Australia's least-employed...

...live in Victoria (apparently)

Victorians are losing work faster than Australians anywhere else according to a new set of official figures that takes into account both unemployment and so-called "underemployment".

Victoria's employment rate for May was 5.9 per cent, the second-worst in the nation. But its under-employment rate, which measures the proportion of workers also forced to work fewer hours, was easily the nation's worst at 8.5 per cent, almost one complete percentage point above the national average.

Its combined so-called "underutilisation rate", reported by the Bureau of Statistics with the unemployment rate for the first time yesterday, amounts to an extraordinary 14.4 per cent, meaning that 1 in every 7 Victorians available for work are now unable to work as much as they want.

The Bureau's says the national underutilisation rate has soared from 10 per cent at the start of last year to more than 13 per cent today. In that time an extra 210,000 Australians have been forced to work reduced hours in addition to the 58,000 who have lost their jobs outright.

ICAP Securities economist Adam Carr says employers are doing everything they can to hold on to workers at reduced hours rather than sack them completely, in the hope that things turns up.

"Re-hiring is expensive and there is clearly a realisation that to shed staff hard now would leave firms ill-placed to deal with a pick-up," he says.

But JP Morgan's Helen Kevans says some employers thinking of sacking workers have little time left.

"Under the new laws from July the WorkChoices exemption from unfair dismissal laws for businesses employing less than 100 staff change. More small businesses again will again be subject to those laws."

Melbourne University economist Mark Wooden told a Melbourne Institute forum that many of workers who are on paper being switched form full-time to part-time work may find themselves working just as many hours as before.

"It isn't right to think that a downturn necessarily means fewer hours away from home," he said.

Melbourne consultant Ed Shann, a former senior Treasury official and economist for the Business Council said far more people would be affected by work drying up than the headline unemployment rate of 5.7 per cent suggests.

"It is tempting to think around 94 per cent of the workforce are unaffected," he told the forum.

"But given the huge flows into and out of employment each month many of those people are in for a period of unemployment over the next two years and many more will lose work and income without being technically unemployed.

"Some are moving from full-time work to part-time work involuntarily as their boss cuts their hours, some are going straight from employment on to the old age or disability pension, and others are moving from high-paid jobs in former boom sectors like mining and finance to lower-paid jobs elsewhere."

Dr Shann said that while the number of Australians officially unemployed was likely to hit 1.1 million, the number who found themselves unemployed for at least one month or were forced to work fewer hours over the next two years was likely to reach 3.3 million.

Australia's total workforce amounts to 11.4 million.

"I stress that the figure of 3.3 million is a guess," Dr Shann told the Forum.

"But it gives you an idea of how far the pain will spread."

"The self-employed in trades and in retail and tourism might actually find they are working longer hours because they have customers who are spending less.
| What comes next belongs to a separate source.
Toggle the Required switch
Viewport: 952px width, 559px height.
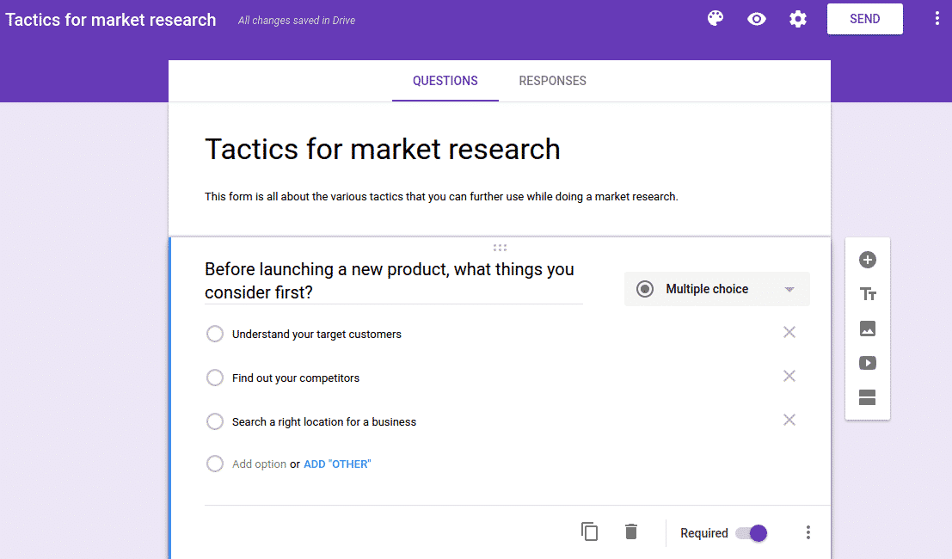tap(752, 533)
They might have to work harder just to try and bring in the same income."

Prime Minister Kevin Rudd yesterday asked the Australian Industry Group to brace for "more bad news to come," as unemployment continued to rise.

"No-one likes to see unemployment rise. But even after today’s data Australia’s unemployment rate is lower than each of the major advanced economies except Japan."

Industry Group chief executive Heather Ridout responded that while things were tough they seemed to be "getting worse more slowly".